┌────────

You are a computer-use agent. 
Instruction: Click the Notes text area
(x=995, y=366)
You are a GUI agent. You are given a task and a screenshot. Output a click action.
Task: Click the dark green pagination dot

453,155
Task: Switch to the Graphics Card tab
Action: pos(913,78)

└────────

Every line in the data above that includes the word "agent" should be copied.

You are a computer-use agent. 
You are a GUI agent. You are given a task and a screenshot. Output a click action.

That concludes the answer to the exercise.